I colpi di scena della Feature: Gabriele Minì ancora leader di Formula 2
La domenica, però, cambia tutto. La Feature Race è una partita a scacchi che si decide negli ultimi giri. Gabriele Minì resta sempre nel gruppo di testa, ma nel finale subisce il sorpasso di Tsolov e chiude quarto. Il bulgaro sale così momentaneamente in testa al campionato, mentre Rafael Câmara vince con una rimonta spettacolare. Ma la Formula 2 non è mai finita finché non è finita davvero.
Poche ore dopo, infatti, arriva la decisione dei commissari: il sorpasso con cui Tsolov aveva superato Minì è avvenuto oltre i limiti della pista. Cinque secondi di penalità, podio restituito al siciliano e classifica ribaltata di nuovo. Minì torna leader con 86 punti, sei in più proprio su Tsolov.
La stagione in crescendo di Gabriele Minì
La penalità non cancella la gara di Minì, che anche nella Feature ha mostrato ritmo, gestione e una capacità rara di leggere le situazioni. È un pilota che stiamo apprezzando sempre più per la maturità con cui non si lascia trascinare dall’ansia del risultato immediato come in passato. Costruisce, aspetta il momento giusto. E si fa trovare sempre pronto.
Fin qui Gabriele Minì ha costruito una stagione solida. La prima vittoria a Miami, la leadership difesa a Monaco, il weekend da protagonista a Montreal e ora Barcellona, dove ha confermato una continuità che sta diventando la sua arma migliore.
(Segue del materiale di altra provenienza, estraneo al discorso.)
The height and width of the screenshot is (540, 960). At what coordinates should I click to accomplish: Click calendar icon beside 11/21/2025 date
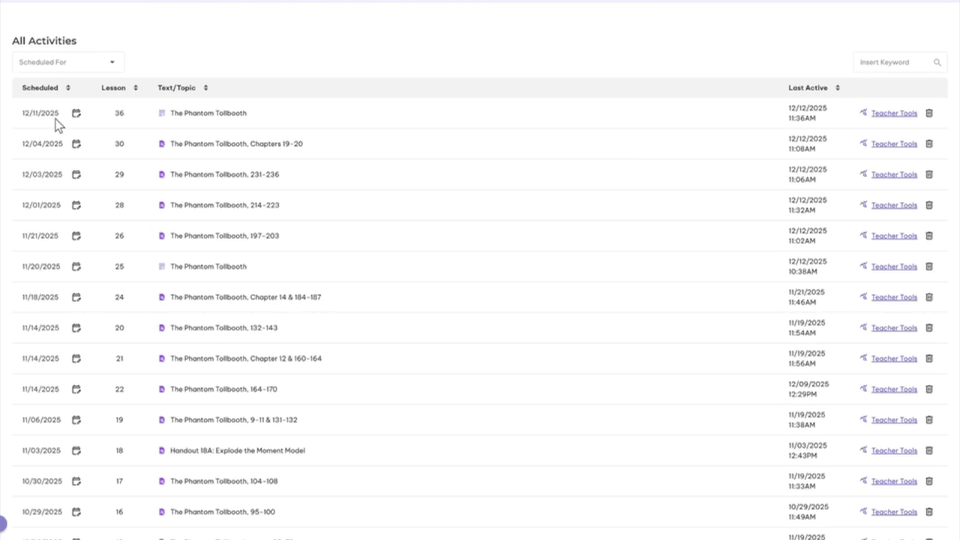coord(76,236)
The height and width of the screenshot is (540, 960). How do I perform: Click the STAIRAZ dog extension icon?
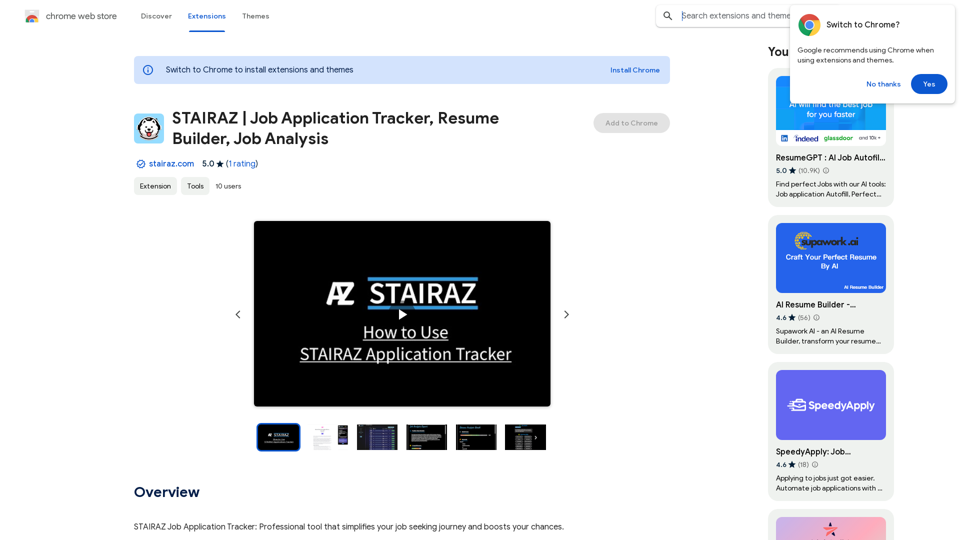point(149,129)
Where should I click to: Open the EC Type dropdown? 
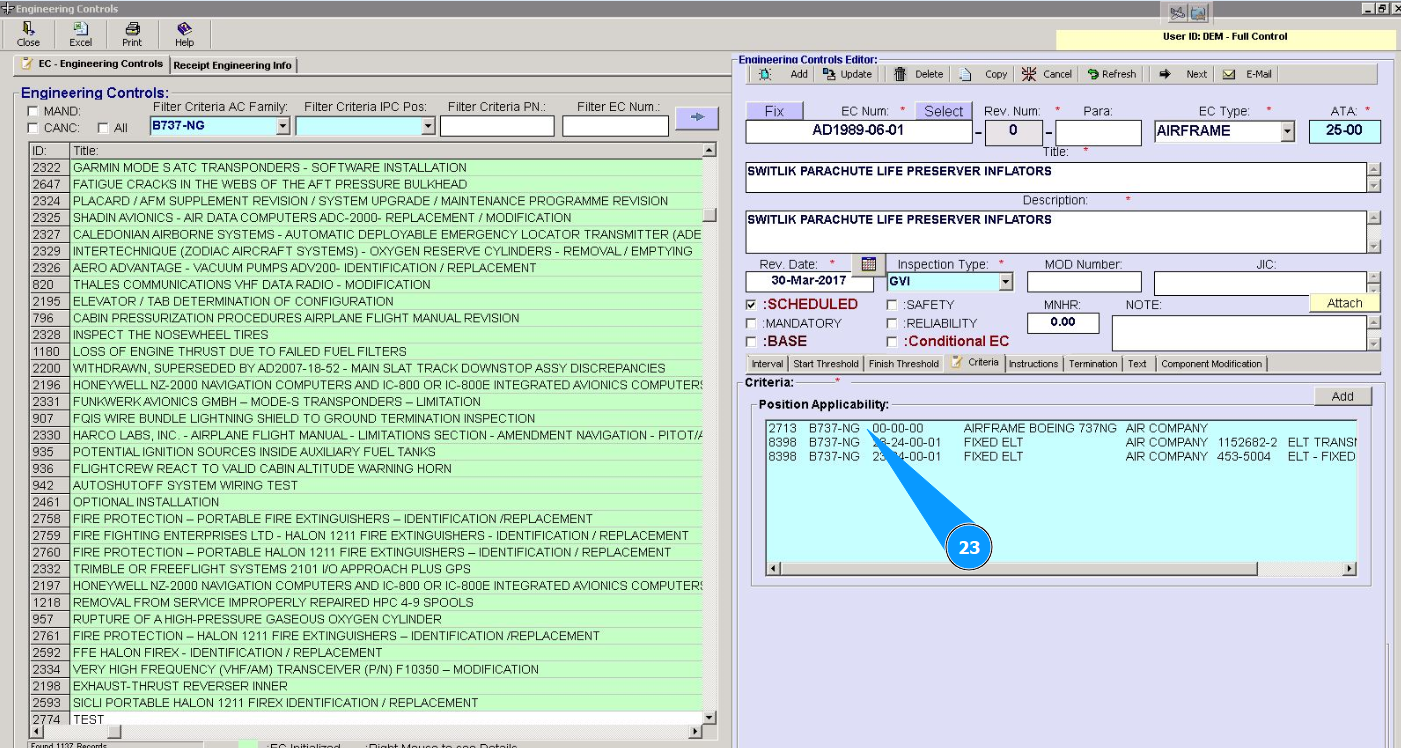(1287, 131)
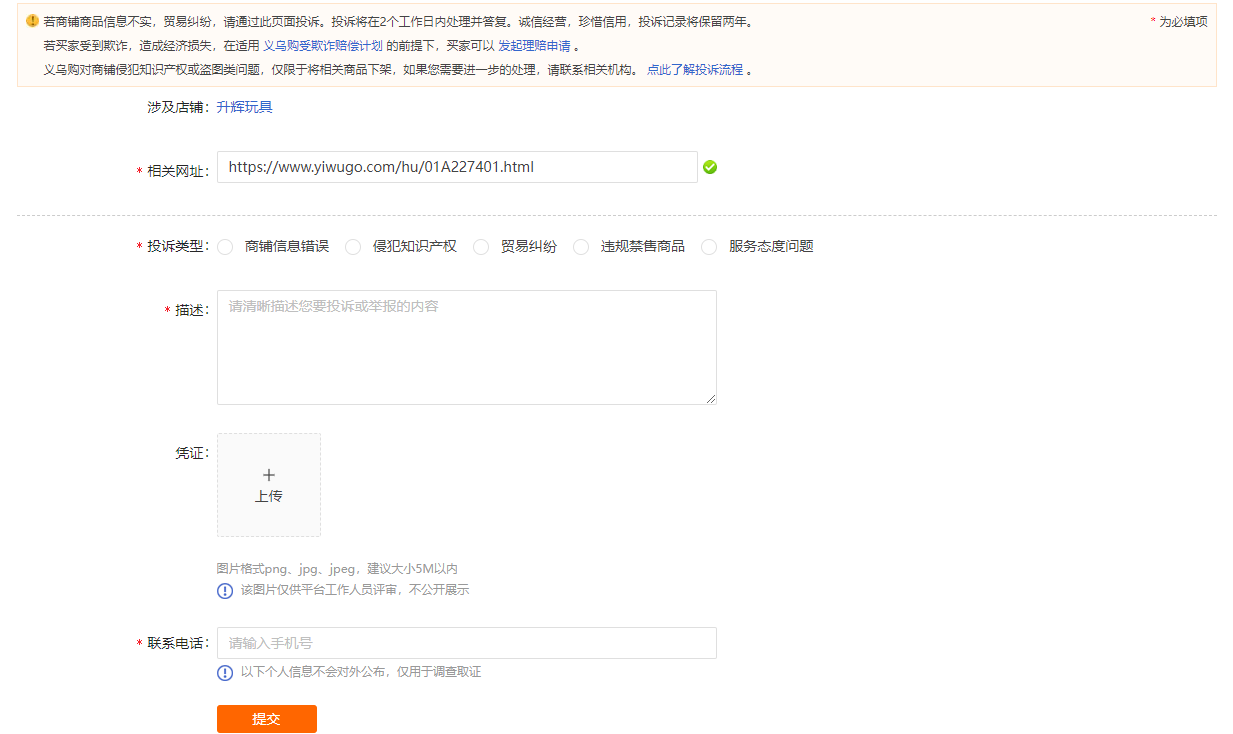Select the 服务态度问题 option
The height and width of the screenshot is (734, 1233).
coord(709,247)
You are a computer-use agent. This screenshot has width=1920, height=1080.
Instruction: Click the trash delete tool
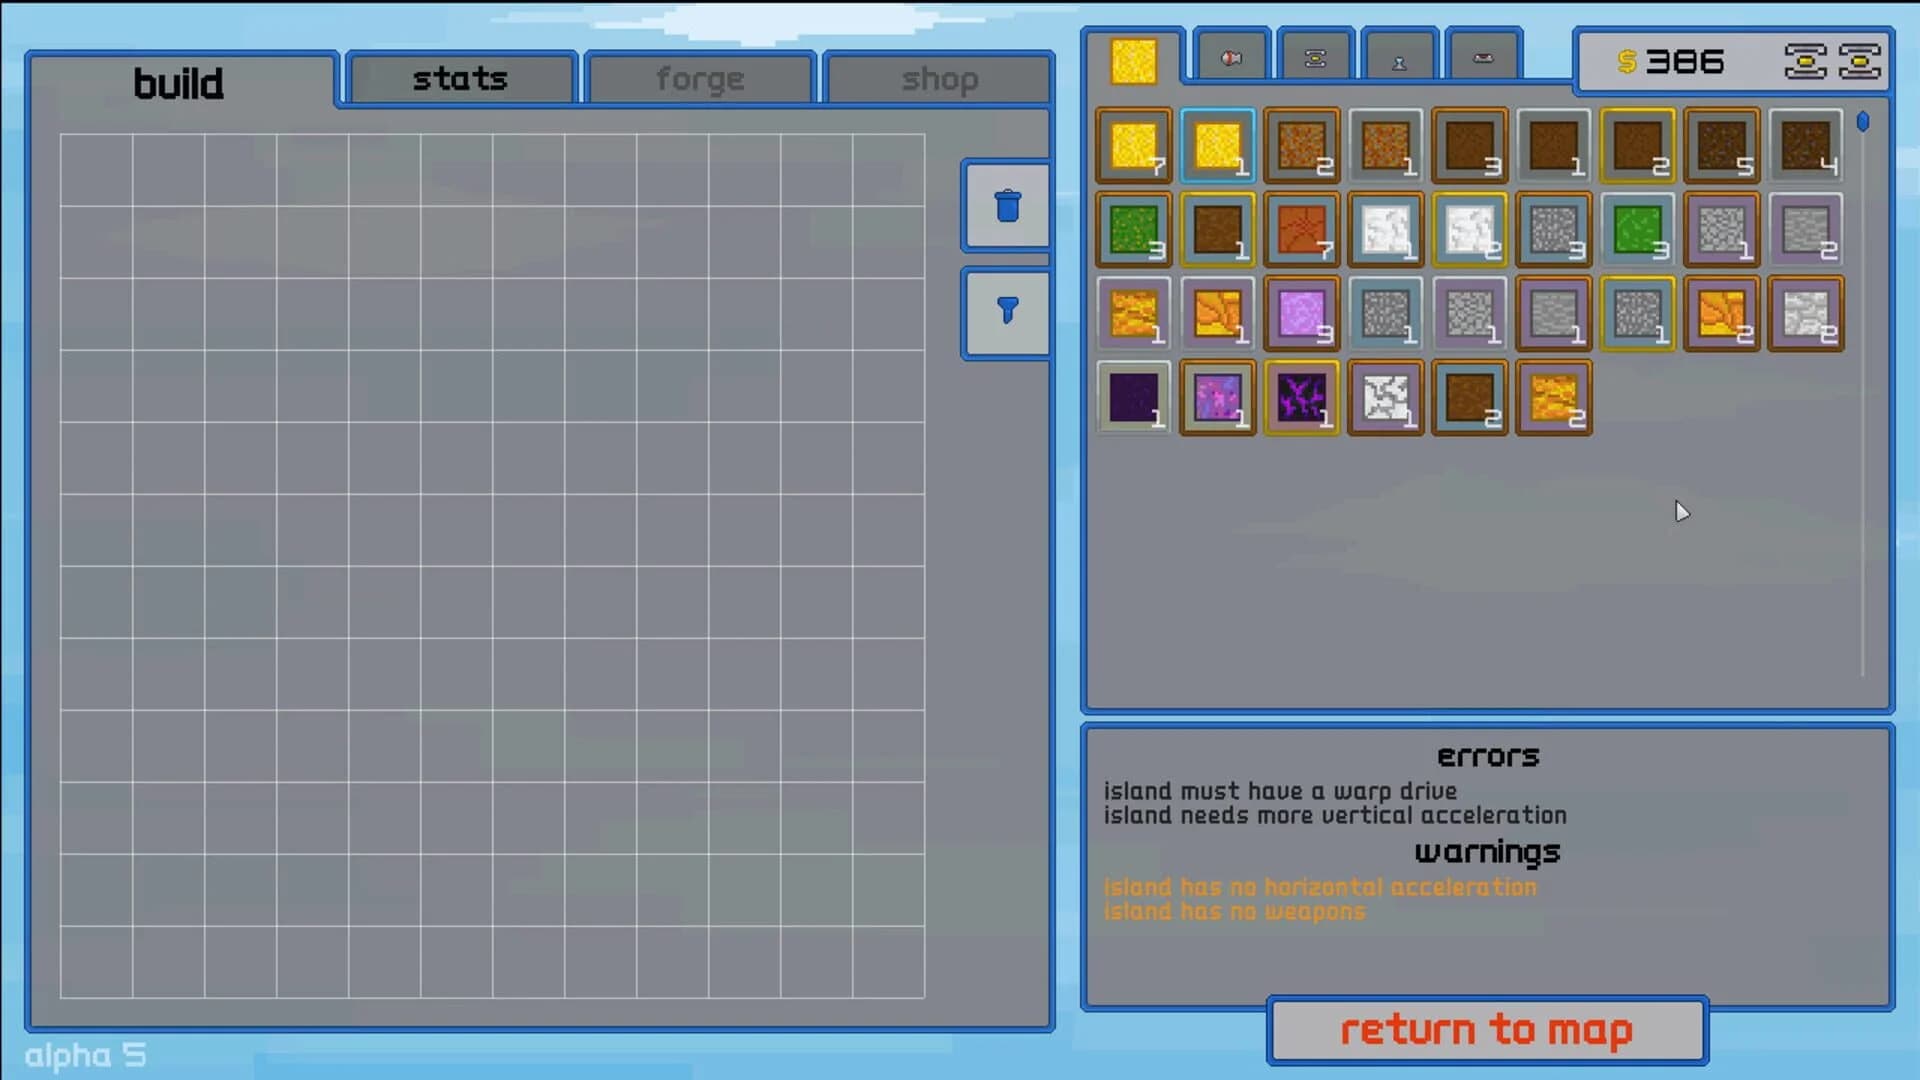pos(1006,204)
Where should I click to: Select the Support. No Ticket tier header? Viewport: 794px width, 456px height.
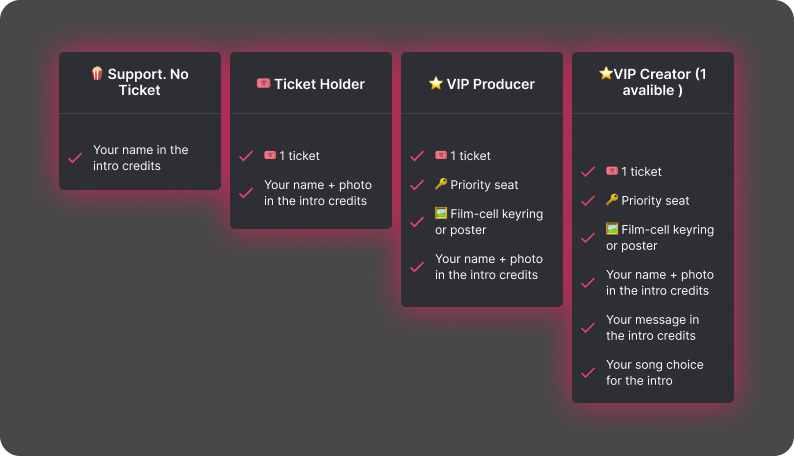[x=140, y=83]
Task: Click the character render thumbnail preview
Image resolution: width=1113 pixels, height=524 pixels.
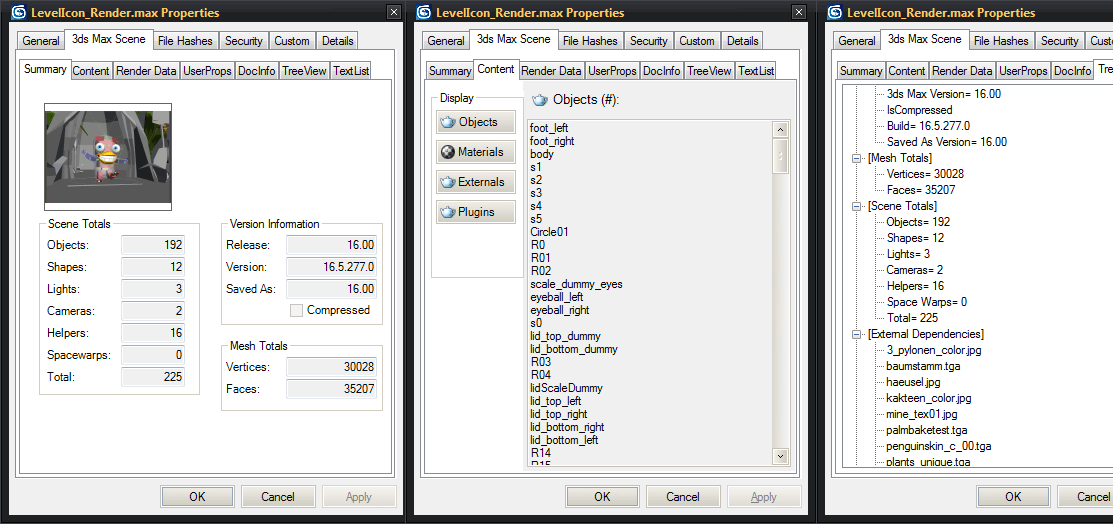Action: pyautogui.click(x=108, y=157)
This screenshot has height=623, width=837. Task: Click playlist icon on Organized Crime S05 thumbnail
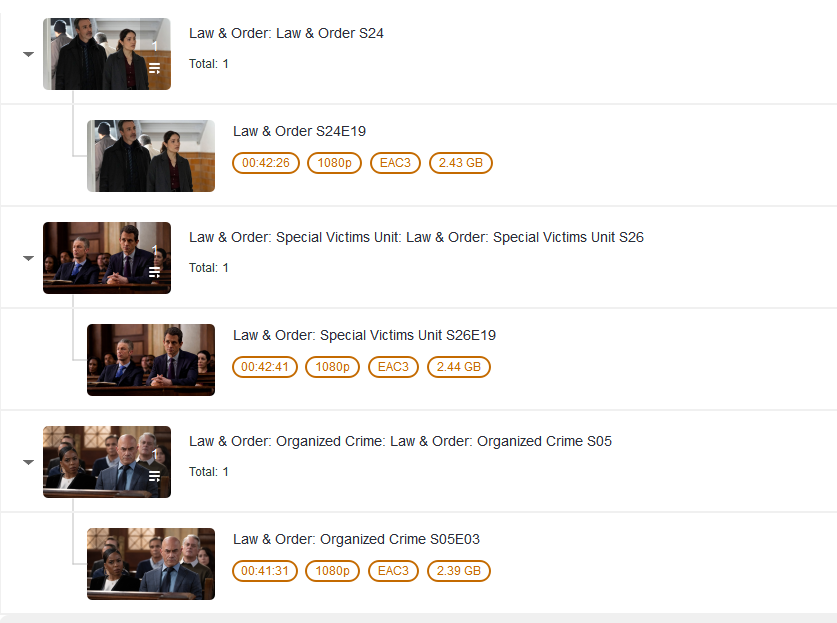coord(155,477)
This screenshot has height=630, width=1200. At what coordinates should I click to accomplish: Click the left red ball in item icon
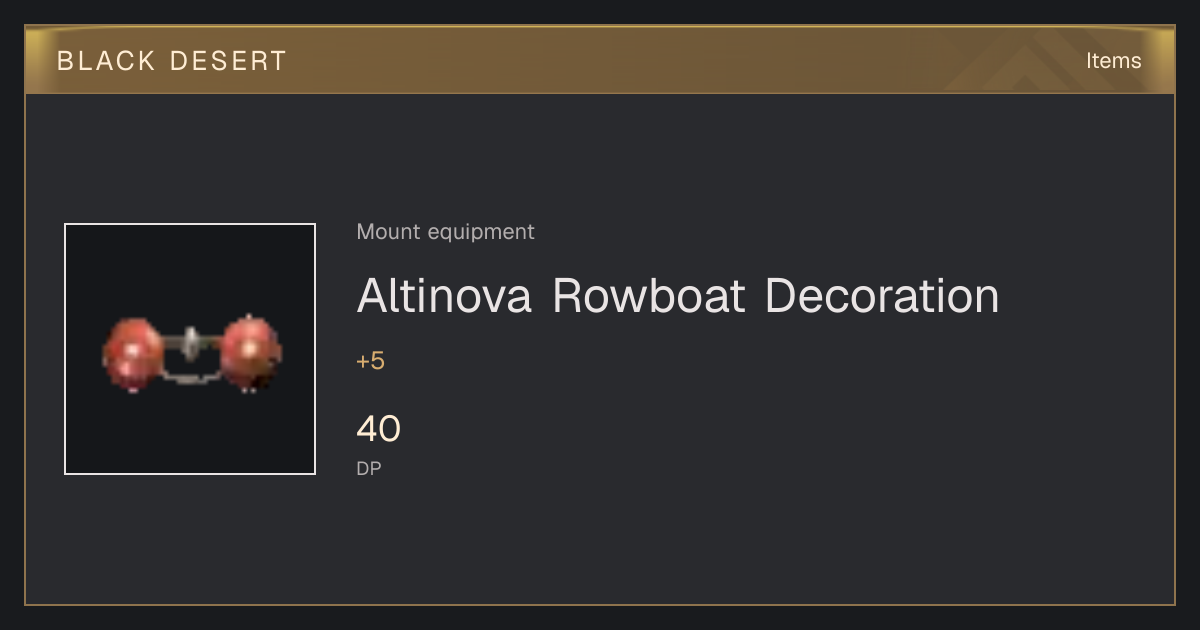(132, 355)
Adesso la Formula 2 riparte dal doppio appuntamento ravvicinato tra Spielberg e Silverstone. Il Red Bull Ring è un circuito che Minì conosce bene. Qui in Formula 3 aveva raccolto due podi importanti, mentre in Formula 2 nel 2025 aveva vissuto uno dei weekend più difficili della sua carriera, con un doppio ritiro. Situazione simile vissuta anche nel Regno Unito. Oggi, però, le premesse sono diverse e le prossime gare diventano un banco di prova per difendere – e provare ad allungare – la sua leadership mondiale.